··· Extracted records

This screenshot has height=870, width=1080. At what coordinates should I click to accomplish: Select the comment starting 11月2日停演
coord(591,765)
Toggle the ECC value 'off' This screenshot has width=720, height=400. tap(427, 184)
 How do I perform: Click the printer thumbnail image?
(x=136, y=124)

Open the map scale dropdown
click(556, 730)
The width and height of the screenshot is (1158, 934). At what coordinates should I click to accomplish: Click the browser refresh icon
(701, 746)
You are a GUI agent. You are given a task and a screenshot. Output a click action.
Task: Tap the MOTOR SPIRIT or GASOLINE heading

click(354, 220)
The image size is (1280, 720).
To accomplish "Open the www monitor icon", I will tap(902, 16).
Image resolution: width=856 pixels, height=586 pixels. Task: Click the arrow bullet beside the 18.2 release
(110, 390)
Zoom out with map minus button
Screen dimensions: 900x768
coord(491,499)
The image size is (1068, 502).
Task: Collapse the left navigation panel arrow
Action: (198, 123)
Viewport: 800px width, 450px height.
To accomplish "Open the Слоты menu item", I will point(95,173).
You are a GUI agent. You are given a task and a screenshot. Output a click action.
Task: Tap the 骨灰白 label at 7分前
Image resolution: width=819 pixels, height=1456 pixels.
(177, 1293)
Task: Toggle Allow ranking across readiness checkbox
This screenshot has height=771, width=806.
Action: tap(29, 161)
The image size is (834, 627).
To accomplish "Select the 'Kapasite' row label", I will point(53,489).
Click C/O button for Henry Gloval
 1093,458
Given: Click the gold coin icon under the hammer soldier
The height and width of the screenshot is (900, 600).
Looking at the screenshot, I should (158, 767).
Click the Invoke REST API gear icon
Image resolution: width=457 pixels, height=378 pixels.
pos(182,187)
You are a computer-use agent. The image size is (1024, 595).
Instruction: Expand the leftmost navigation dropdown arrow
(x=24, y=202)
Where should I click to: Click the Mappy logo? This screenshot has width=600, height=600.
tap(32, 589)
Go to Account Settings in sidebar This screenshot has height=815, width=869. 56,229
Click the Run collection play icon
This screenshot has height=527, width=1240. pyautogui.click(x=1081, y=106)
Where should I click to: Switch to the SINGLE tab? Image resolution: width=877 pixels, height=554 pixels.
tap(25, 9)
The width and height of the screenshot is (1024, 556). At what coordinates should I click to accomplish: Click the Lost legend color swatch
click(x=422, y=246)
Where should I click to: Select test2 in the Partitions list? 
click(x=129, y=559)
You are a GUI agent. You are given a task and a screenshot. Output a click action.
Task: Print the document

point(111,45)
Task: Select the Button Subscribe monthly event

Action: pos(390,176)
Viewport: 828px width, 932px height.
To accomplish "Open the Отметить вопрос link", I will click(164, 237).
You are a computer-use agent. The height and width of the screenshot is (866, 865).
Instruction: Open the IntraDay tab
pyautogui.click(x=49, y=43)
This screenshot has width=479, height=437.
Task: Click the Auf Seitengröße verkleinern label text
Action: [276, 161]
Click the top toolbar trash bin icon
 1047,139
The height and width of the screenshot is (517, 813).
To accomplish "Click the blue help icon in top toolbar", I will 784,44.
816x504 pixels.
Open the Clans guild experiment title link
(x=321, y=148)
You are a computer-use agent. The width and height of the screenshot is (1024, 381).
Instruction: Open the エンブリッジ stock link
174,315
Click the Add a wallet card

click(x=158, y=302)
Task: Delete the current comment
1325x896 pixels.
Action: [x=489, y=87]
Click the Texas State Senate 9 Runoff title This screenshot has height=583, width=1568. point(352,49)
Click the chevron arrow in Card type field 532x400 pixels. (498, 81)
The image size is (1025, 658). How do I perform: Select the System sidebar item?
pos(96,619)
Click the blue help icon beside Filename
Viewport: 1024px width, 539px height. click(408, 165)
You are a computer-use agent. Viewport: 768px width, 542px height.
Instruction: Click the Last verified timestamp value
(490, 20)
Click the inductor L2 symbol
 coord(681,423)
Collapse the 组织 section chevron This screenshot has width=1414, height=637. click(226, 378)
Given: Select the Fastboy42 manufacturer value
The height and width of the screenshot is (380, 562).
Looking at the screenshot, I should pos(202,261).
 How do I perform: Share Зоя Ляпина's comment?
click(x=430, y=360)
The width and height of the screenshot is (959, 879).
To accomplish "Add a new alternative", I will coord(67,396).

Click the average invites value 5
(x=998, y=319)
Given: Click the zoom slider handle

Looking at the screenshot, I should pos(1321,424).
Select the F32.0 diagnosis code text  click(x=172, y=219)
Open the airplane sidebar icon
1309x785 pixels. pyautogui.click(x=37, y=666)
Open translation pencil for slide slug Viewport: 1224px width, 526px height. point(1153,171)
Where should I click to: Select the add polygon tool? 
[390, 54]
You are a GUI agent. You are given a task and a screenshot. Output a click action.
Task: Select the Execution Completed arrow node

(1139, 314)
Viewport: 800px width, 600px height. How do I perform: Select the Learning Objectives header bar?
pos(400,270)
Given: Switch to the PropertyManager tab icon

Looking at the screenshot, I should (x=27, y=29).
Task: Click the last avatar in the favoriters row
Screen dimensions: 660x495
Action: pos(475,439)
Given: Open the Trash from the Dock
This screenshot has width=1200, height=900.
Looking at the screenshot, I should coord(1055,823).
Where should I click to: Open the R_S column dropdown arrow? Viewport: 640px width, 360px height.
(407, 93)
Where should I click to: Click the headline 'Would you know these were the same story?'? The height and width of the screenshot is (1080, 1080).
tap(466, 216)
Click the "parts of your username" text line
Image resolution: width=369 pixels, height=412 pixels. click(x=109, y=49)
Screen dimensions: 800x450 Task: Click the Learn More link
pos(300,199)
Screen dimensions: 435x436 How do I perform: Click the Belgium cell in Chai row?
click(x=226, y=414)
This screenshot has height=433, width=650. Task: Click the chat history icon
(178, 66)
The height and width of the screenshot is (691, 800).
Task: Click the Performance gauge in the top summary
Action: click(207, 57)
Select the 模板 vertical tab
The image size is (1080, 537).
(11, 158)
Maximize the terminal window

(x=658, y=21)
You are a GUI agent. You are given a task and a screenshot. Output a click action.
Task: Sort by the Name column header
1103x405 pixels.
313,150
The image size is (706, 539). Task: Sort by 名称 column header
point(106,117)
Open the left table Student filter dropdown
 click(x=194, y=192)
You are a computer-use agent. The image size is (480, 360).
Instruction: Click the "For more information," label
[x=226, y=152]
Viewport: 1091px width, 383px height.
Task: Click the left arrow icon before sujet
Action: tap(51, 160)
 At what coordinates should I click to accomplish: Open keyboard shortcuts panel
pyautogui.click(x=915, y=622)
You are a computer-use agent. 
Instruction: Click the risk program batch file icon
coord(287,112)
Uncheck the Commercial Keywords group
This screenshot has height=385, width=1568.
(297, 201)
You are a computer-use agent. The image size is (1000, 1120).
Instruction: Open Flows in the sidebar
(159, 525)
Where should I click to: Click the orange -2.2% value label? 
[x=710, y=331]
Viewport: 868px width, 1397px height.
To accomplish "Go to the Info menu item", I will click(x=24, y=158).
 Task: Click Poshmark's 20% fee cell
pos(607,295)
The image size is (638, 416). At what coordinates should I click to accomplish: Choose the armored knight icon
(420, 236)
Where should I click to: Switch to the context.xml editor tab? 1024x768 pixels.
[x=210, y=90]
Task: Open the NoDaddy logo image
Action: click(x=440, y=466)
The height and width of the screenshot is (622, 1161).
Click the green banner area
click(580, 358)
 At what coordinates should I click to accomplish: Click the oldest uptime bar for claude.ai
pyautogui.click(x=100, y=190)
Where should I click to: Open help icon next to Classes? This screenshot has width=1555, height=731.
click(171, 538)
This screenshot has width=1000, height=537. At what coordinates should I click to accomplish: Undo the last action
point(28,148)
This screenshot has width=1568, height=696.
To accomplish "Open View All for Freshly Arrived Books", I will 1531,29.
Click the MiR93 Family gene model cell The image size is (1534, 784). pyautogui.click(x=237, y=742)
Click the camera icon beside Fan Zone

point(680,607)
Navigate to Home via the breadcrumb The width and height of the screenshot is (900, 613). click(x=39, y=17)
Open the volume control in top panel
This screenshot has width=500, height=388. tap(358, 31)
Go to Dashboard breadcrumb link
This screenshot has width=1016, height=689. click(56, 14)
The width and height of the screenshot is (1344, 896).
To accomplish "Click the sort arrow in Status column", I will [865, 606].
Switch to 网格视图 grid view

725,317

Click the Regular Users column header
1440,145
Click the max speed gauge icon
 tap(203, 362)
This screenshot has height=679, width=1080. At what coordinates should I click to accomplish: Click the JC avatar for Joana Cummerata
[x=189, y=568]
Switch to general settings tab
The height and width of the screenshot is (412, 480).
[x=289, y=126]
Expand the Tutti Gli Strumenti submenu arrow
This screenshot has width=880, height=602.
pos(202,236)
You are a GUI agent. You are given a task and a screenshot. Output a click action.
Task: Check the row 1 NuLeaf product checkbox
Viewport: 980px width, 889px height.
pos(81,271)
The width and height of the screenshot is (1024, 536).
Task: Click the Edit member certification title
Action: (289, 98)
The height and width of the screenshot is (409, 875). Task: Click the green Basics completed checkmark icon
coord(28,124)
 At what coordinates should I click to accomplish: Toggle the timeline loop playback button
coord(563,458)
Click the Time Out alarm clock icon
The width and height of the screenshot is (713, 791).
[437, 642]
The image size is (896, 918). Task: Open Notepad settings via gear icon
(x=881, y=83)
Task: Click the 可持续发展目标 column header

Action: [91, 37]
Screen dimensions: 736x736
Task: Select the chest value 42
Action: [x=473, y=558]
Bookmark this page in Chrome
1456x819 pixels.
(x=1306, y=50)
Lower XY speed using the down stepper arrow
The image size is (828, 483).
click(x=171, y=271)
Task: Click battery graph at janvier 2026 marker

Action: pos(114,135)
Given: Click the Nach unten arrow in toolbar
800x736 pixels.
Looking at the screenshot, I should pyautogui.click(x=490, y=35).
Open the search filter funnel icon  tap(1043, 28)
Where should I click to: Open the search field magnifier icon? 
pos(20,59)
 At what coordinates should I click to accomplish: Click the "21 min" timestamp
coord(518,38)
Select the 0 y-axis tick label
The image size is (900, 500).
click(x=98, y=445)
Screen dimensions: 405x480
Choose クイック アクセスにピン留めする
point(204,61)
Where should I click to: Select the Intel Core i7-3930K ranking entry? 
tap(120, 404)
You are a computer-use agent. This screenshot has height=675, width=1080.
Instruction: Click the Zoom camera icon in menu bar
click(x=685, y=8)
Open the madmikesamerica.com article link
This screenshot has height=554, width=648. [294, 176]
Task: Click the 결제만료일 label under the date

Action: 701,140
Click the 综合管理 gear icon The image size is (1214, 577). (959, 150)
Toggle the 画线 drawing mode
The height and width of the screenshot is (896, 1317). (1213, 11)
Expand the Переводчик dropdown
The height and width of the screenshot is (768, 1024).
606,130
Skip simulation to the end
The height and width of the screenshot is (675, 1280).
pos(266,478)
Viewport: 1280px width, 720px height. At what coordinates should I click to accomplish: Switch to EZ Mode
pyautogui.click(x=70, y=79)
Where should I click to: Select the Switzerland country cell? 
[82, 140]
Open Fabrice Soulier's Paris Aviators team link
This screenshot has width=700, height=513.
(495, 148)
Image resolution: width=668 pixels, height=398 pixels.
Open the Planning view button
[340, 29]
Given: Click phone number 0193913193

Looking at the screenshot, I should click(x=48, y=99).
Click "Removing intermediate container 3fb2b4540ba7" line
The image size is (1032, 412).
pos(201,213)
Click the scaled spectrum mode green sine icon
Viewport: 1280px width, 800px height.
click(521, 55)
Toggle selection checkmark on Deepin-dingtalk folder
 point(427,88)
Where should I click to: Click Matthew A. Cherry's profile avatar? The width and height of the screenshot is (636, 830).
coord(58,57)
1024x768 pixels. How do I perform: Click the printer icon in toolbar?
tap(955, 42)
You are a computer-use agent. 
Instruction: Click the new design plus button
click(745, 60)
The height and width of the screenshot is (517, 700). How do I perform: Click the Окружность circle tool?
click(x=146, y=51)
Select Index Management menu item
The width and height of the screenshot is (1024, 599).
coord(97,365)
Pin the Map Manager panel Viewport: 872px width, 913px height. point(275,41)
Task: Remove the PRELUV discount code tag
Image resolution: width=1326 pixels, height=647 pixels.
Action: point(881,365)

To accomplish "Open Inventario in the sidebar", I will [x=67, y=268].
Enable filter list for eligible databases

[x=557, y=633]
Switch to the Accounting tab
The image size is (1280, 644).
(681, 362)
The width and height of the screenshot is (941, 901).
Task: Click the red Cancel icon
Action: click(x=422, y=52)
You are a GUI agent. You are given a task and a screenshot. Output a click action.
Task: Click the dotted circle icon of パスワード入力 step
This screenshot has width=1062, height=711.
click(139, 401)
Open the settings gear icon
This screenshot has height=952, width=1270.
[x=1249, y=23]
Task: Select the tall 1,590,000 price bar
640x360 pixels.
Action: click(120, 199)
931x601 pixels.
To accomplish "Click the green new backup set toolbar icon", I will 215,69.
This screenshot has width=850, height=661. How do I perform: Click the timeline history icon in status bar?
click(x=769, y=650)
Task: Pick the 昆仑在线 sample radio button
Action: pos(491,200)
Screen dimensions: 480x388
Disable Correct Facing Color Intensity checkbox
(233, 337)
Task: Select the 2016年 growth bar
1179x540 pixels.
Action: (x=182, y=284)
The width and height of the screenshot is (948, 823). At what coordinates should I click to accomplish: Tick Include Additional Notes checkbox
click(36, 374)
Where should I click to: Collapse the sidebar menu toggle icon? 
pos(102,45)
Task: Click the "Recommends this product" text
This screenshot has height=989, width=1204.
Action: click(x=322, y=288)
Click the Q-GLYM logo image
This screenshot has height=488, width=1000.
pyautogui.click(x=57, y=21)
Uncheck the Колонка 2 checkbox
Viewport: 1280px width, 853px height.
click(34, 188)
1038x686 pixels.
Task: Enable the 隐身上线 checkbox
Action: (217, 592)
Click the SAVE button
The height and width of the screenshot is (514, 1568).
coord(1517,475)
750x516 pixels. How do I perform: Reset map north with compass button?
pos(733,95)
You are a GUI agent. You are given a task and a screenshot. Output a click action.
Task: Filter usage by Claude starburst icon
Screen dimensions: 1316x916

······

» Required action
Look over the material above and report each line holding "chevron".

» Written answer
Click the chevron arrow in Card type field 532x400 pixels. (498, 81)
Collapse the 组织 section chevron This screenshot has width=1414, height=637. click(226, 378)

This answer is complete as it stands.